I am a list lover. Like, I genuinely enjoy making lists of things to do, gifts to buy, thank you cards to write. I love crossing things off the list and will even go back to add something to the list that I did, just so I can cross it off. (that could be an actual classified issue, a bit crazy)
But, I think it is safe to say I like being productive.
This last weekend I had the honor to go lead worship at a Mother/Daughter Retreat at Pine Cove's Crier Creek. I got to take 2 of my girls with me, which was an added perk. If you ever get the chance to a attend anything Pine Cove, I highly recommend it!!
Weekends like these are such fun opportunities to have; getting to meet, share, connect, & worship with other women, that otherwise I would never cross paths with AND might I add, how awesome it is to hear a room full of little girl voices singing powerful words of truth to God - that was truly something special!
But back to lists and such.
The speaker this weekend, Kelly Chapman founder of Royal Purpose Ministires, had a theme she carried throughout the sessions - "Don't Blink". She even referenced the Kenny Chesney music video for his song by that title (which with mom emotions mixed with pregnancy hormones, had me in full on tears...couldn't decide if I loved her for sharing that or hated her. ha. The link to the video is below, incase you want to go there this morning!)

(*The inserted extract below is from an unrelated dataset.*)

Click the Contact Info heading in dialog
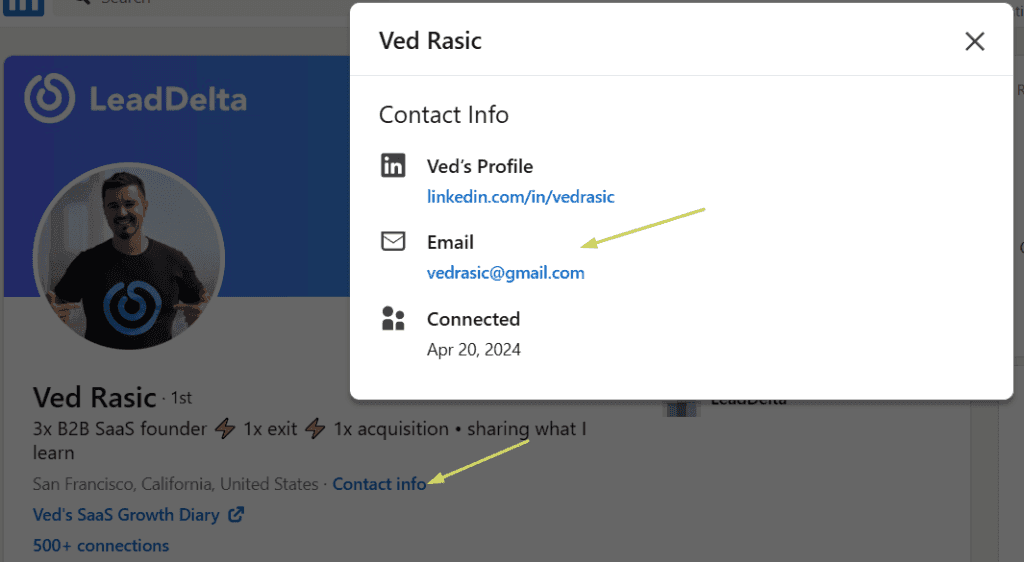The width and height of the screenshot is (1024, 562). 443,114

The idea is not new to me. If I've heard it once, I've heard it a million times "It goes so fast", "Enjoy it while you can", "These are the best days"....... But another element Kelly shared is some stories of people in and around her life who have suffered tragic loss, and although we have experienced quite a bit of that in our own family, this was a good reminder.
She spoke of a 19 year old girl writing a book about the legacy her mom left her, after passing away in a tragic accident involving a drunk driver. She had calculated the DAYS that God had put her mom on the earth with the opportunity to pour into her.... DAYS!!!

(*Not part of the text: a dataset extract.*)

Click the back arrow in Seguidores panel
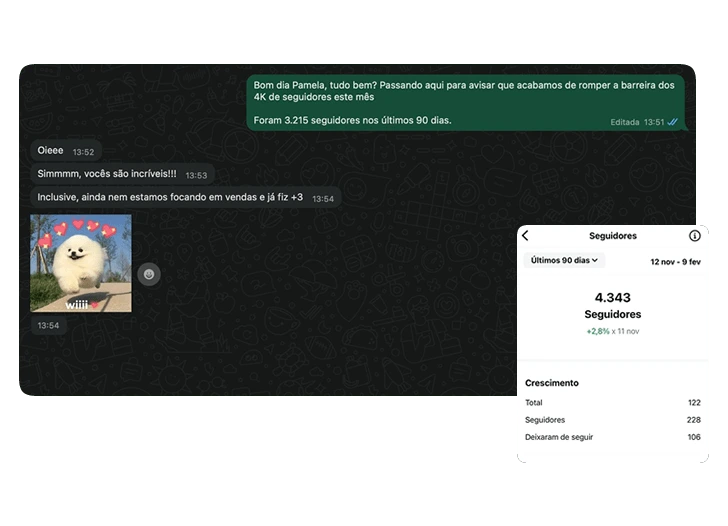point(526,236)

Another very recent story, of a 13 yr old boy who passed away in a crazy random, but fatal gator crash....this time Kelly, the speaker, had done the math for the amount of DAYS that her friend had to be the mother to her son. DAYS!!!
These stories took "Don't Blink" to a whole new level.
When I hear the word DAYS, I think of my planner (naturally) -- but hearing these stories made me think.
I do not know what tomorrow holds - or even this afternoon for that matter. And as much as I view my list as a "good" thing, and a very crucial tool to my managing my family well and preparing fun family moments that we share, etc.; I also know for me, that sometimes, my focus can be on the list and the planning, and I could potentially miss actual real life moments with my kids, because I am focused on what needs to get done.
God forbid this be the case.
I want to take every moment.....the ones planned for and the ones happening RIGHT NOW and use them to love, pour into, and build up my girls. I have only THIS moment and there is so much I want them to know and so much love I want them to feel....intentional and purposeful things I want to give them......not tomorrow, or when it is penciled in, but TODAY!
I came home from the retreat with a fresh vision and determination in my heart. I have only DAYS with my girls, and I want to make every one of them count!
Wherever this crazy season finds you - I encourage you to slow down and do the same. Take advantage of the now and don't miss the moment before your eyes to invest in these very unique little people that God has appointed you to be the mommy of.